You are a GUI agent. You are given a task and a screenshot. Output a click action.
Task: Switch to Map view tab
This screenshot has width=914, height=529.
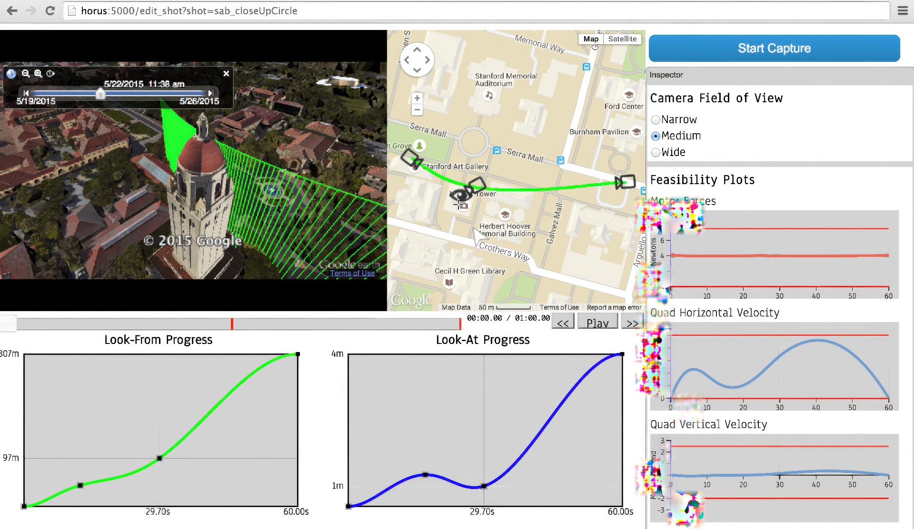[591, 39]
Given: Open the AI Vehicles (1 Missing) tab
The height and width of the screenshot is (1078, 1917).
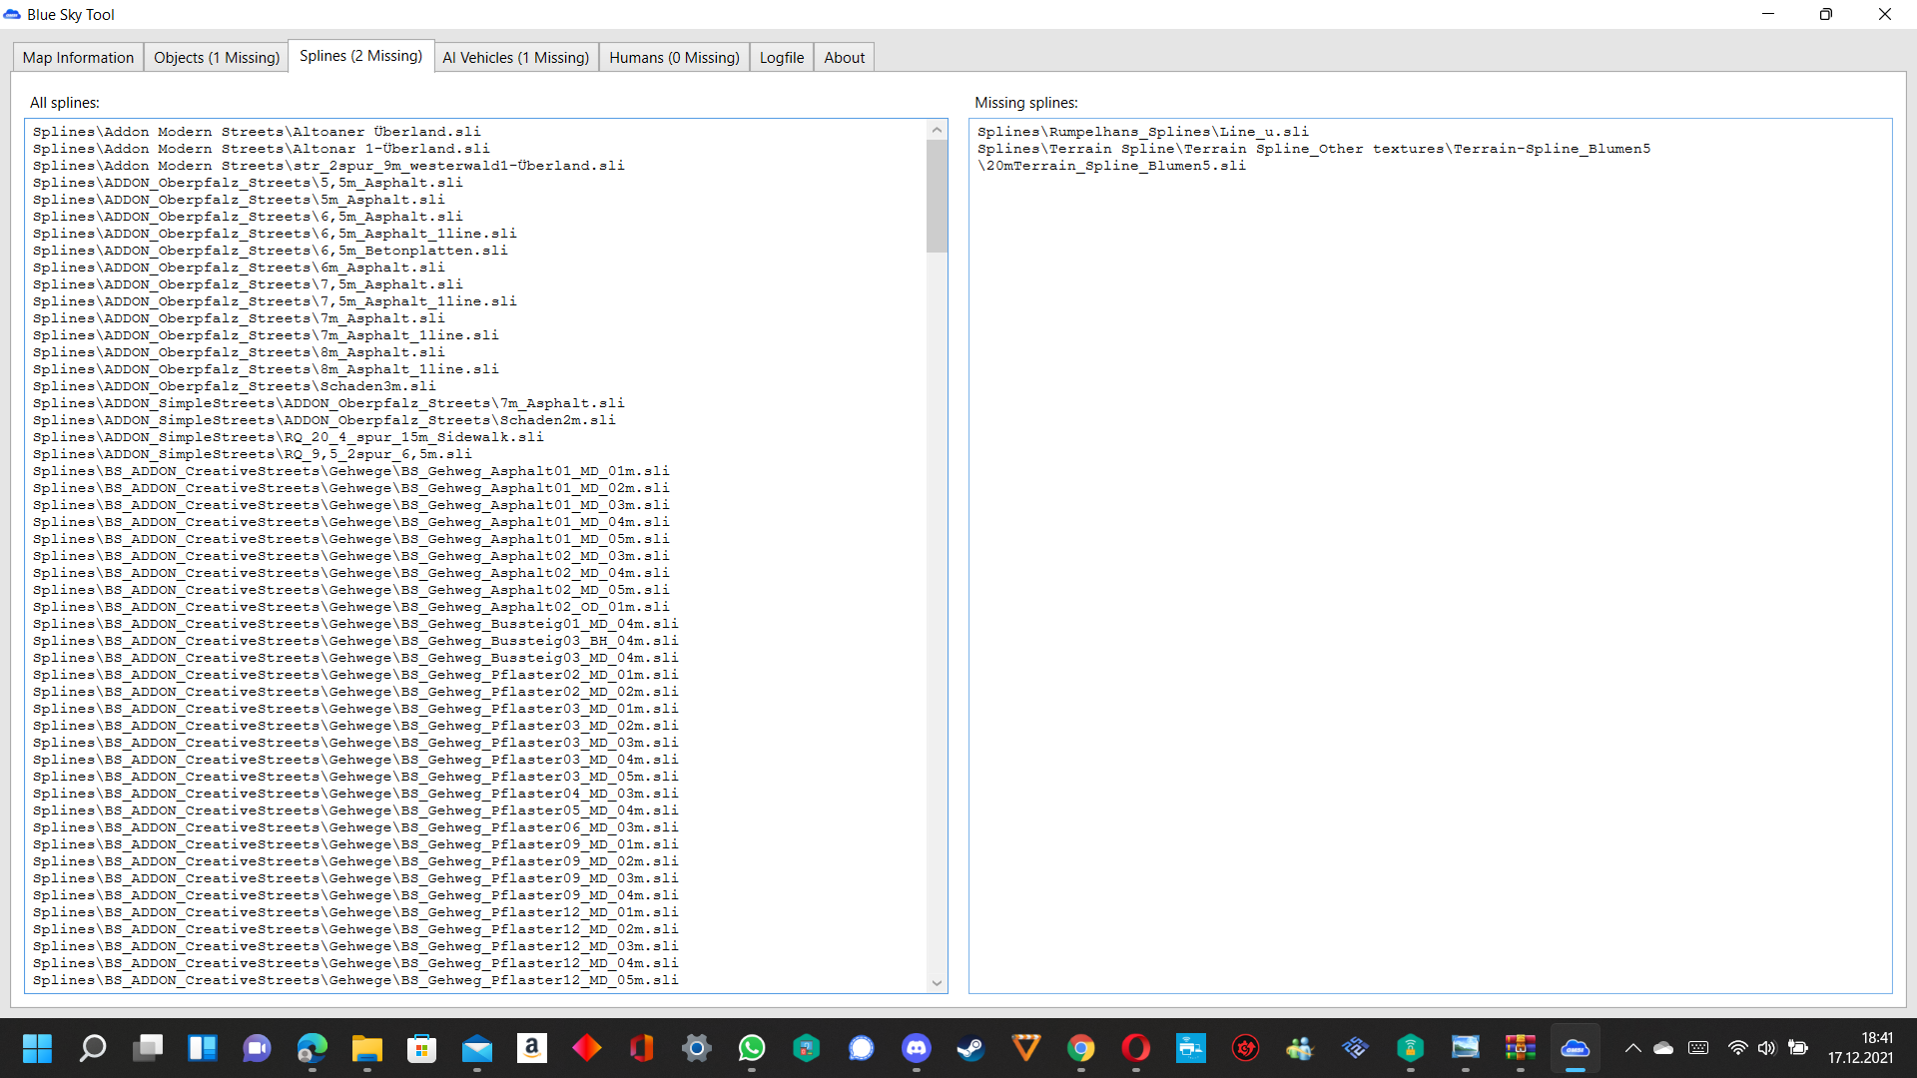Looking at the screenshot, I should pos(515,58).
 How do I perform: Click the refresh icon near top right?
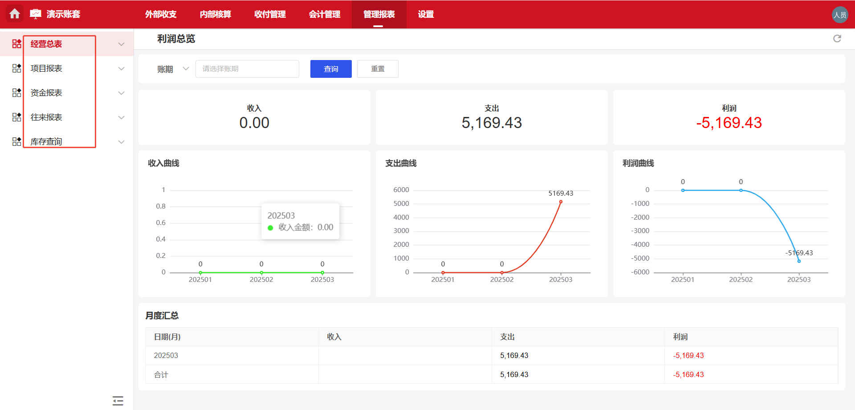[x=837, y=39]
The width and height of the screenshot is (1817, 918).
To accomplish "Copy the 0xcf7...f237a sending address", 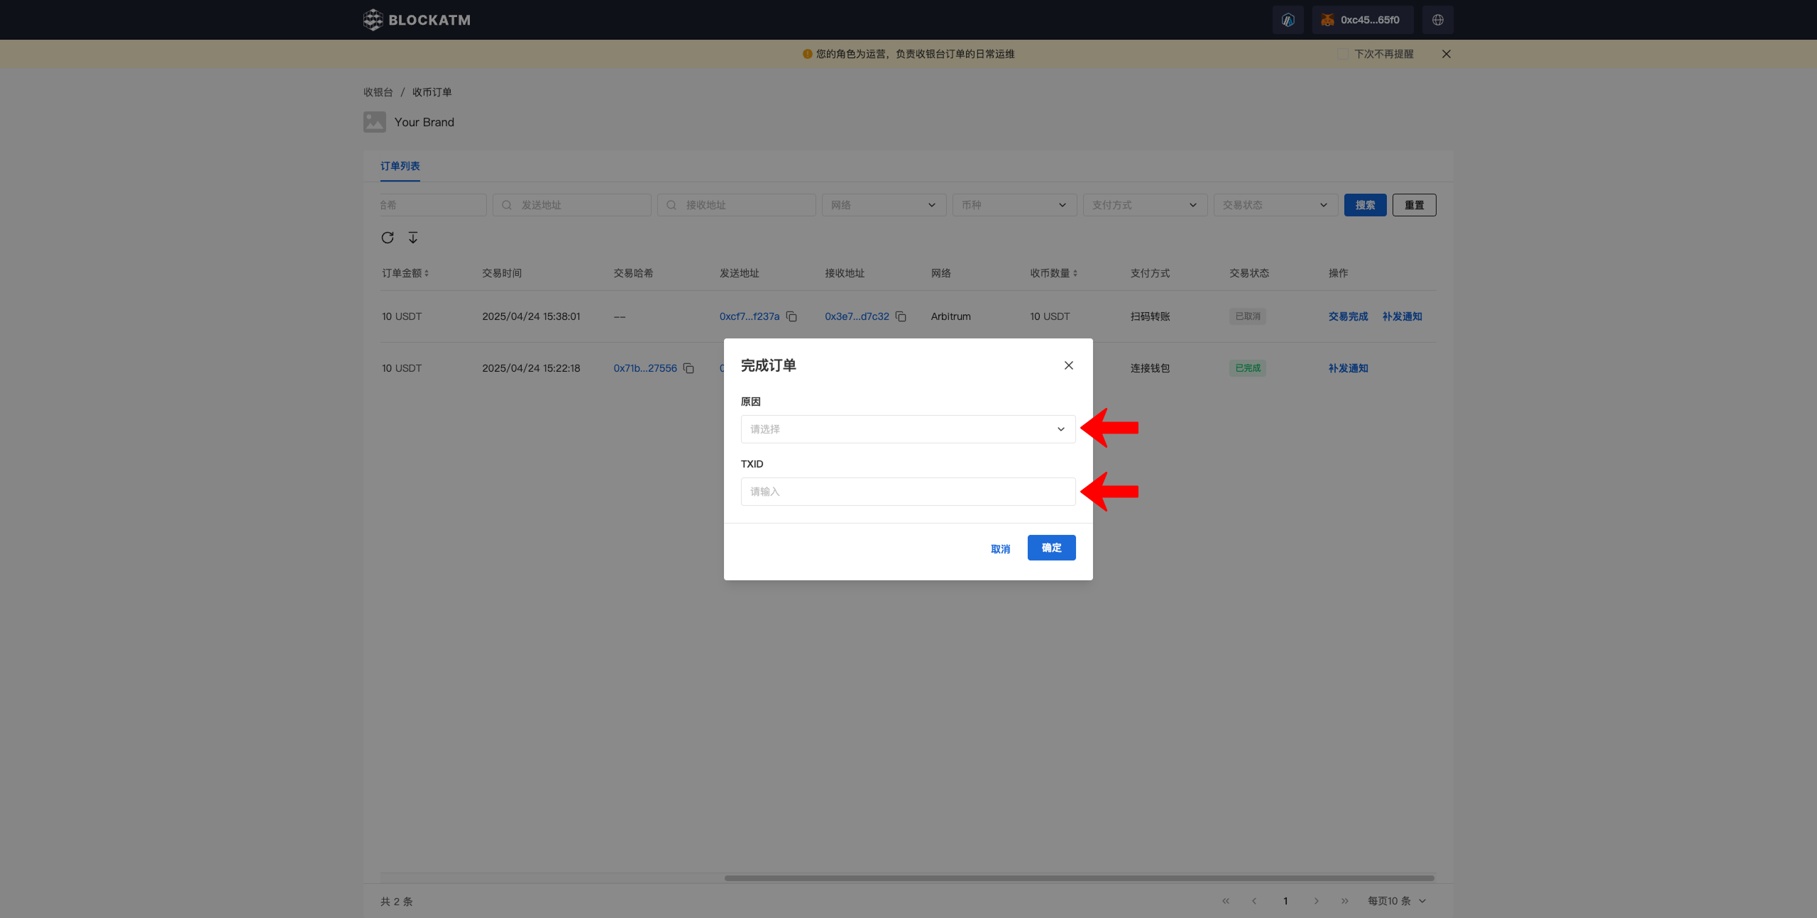I will [791, 316].
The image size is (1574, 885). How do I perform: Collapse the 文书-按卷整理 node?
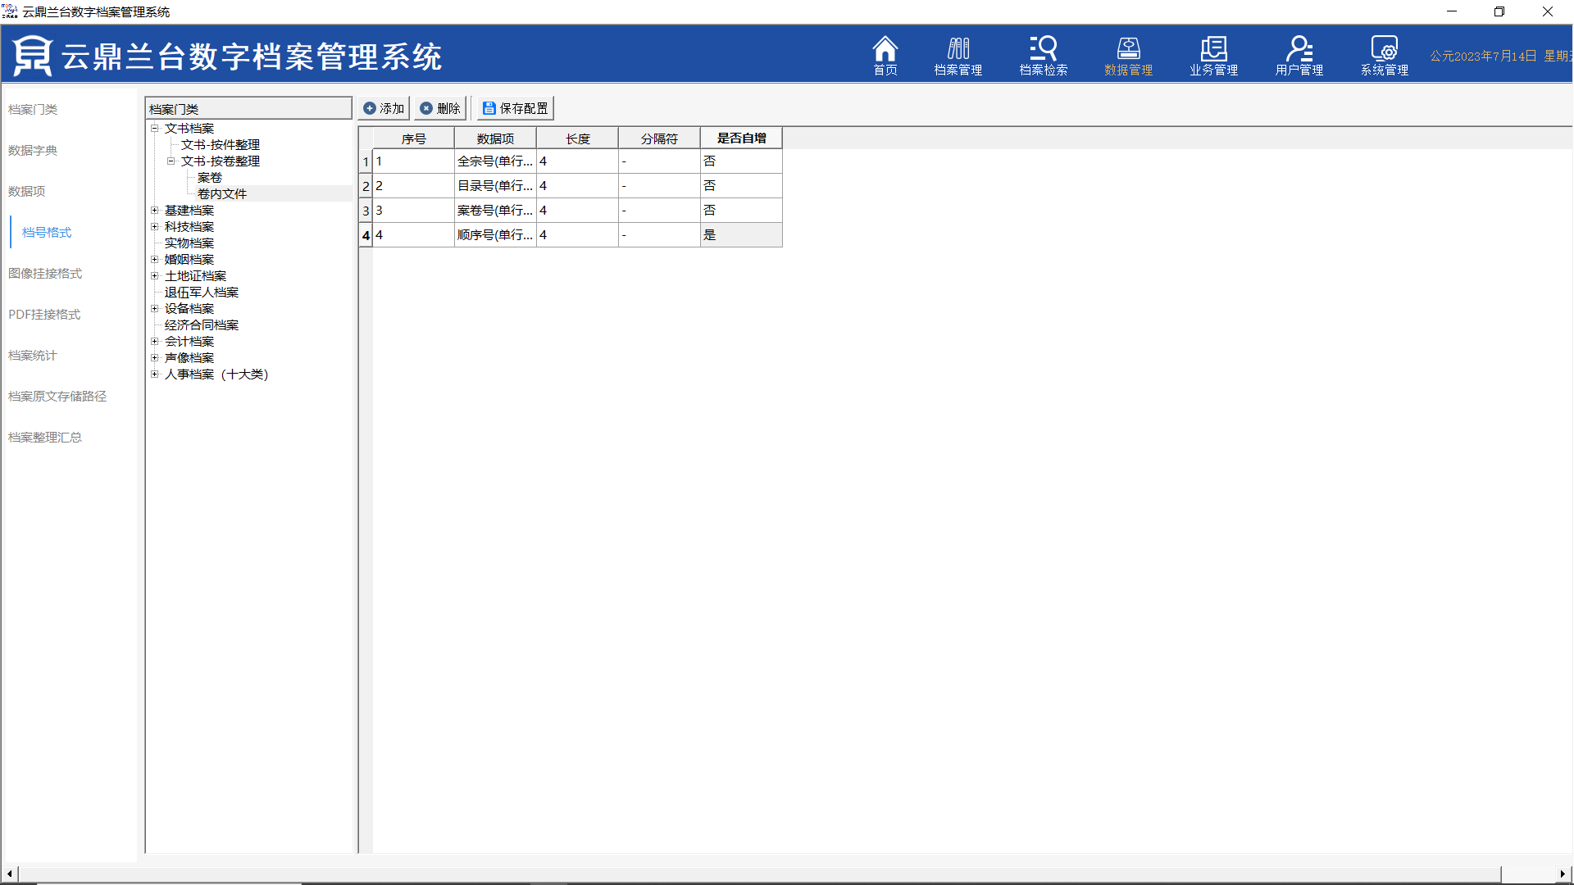(171, 161)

Work order:
From the line that holds "The image size" to the last line of the records, please copy each line exactly and nothing else. Pictures stay out.

Output:
The image size is (1574, 885). How do I perform: Collapse the 文书-按卷整理 node?
(171, 161)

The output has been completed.